Last week (August 9, 2008) Deseret News reported on a lecture given at the Sunstone Symposium by Robert A. Rees, the “former editor of the LDS periodical Dialogue.” “On the Cross of Calvary: Mormons and the Broken Tree” discussed the Mormon view of this “universal symbol of Christianity.”
Deseret News reported:
“[Rees] said there are ‘no good reasons’ why Mormons could not make the cross more central to their religious experience and that rejecting the cross is ‘illogical and unnecessary.’
Mr. Rees pointed out that Latter-day Saints often view the cross symbol negatively. Here in the Minnesota Minneapolis Mission a manual was distributed to missionaries in the mid-1990s that contained a “sample presentation” including a short discussion of the cross. It went like this:
LDS Missionary: “In the end, Mr. Brown, what did the people do to Jesus? That’s right, they crucified him. They rejected the word of God by killing God’s son, Jesus. And after they killed him, they gradually fell into another apostasy. They went through the dark ages and didn’t progress spiritually for hundreds and hundreds of years. …Of course, these people in apostasy were very religious. There were a lot of different churches here on earth, but none of them had a living prophet which means they had no guidance from God – only the wisdom of men. They did remember Jesus and so they used the cross as a symbol of Christianity. But they made many changes in his teachings. What did the Jews use to crucify Jesus? That’s right, a cross. Then really, Mr. Brown, the cross is a sign of what? ‘APOSTASY.'”
If Mormons view the “universal symbol of Christianity” as a sign of apostasy, it makes perfect sense that they would reject the symbol of the cross.
Another reason for the rejection of the cross symbol brought up in the Deseret News article was this:
“Rees said the fact that LDS Church members believe the most crucial elements of the Atonement took place in the Garden of Gethsemane and not on the cross also tend to shift importance away from the cross.”
Late LDS Apostle Bruce R. McConkie explained,
“The sectarian world falsely suppose that the climax of his torture and suffering was on the cross…a view they keep ever before them by the constant use of the cross as a religious symbol. The fact is that intense and severe as the suffering was on the cross, yet the great pains were endured in the Garden of Gethsemane.” (Mormon Doctrine, page 555)
LDS professor Robert L. Millet suggests this is the reason that “for LDS people the acceptance of the Atonement is not symbolized by the cross” (The Mormon Faith: Understanding Restored Christianity, page 168).
But for Christians the cross encapsulates our hope. As pastor John Piper said,
“…for redeemed sinners, every good thing – indeed every bad thing that God turns for good – was obtained for us by the cross of Christ.
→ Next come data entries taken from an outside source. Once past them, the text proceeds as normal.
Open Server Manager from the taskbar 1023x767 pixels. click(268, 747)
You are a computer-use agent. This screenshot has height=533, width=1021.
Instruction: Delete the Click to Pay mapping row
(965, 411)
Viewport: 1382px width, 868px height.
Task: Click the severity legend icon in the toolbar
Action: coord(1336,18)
Apart from the death of Christ, sinners get nothing but judgment. Apart from the cross of Christ, there is only condemnation. Therefore everything that you enjoy in Christ – as a Christian, as a person who trusts Christ – is owing to the death of Christ. And all your rejoicing in all things should therefore be a rejoicing in the cross where all your blessings were purchased for you at the cost of the death of the Son of God, Jesus Christ. …Every blessing in life is designed to magnify the cross of Christ, or to say it another way, every good thing in life is meant to magnify Christ and him crucified.”
In the Old Testament, God told us through the prophet Isaiah,
“He was despised and rejected by men; a man of sorrows, and acquainted with grief; …we esteemed Him stricken, smitten by God, and afflicted. But He was wounded for our transgressions; He was crushed for our iniquities; upon Him was the chastisement that brought us peace, and with His stripes we are healed.” (Isaiah 53:3-5)
In the New Testament we are told that we are to glory in the cross of Christ (Galatians 6:14). The cross represents the amazing and unsurpassable gift of our redemption through the atoning death of our Savior. This is our focus as Christians. For us, the word of the cross is the power of God (1 Corinthians 1:18).
In 1999 I attended a “VIP tour” of the St. Paul Minnesota Temple. The tour group consisted primarily of pastors and other clergy, led by LDS Seventy Hugh W. Pinnock. In response to a question someone asked about the absence of the cross in the temple Mr. Pinnock explained that, while they respect others who use the cross as a symbol, Latter-day Saints do not use it because “our focus is different.”
So, unlike Mr. Rees who reportedly thinks “there are ‘no good reasons’ why Mormons could not make the cross more central to their religious experience and that rejecting the cross is ‘illogical and unnecessary,’ I think there are several good reasons that Mormons reject the cross, including the fact that the focus of LDS devotion and worship is elsewhere. As President Gordon B. Hinckley said,
“…the lives of our people must become the most meaningful expression of our faith and, in fact, therefore, the symbol of our worship.”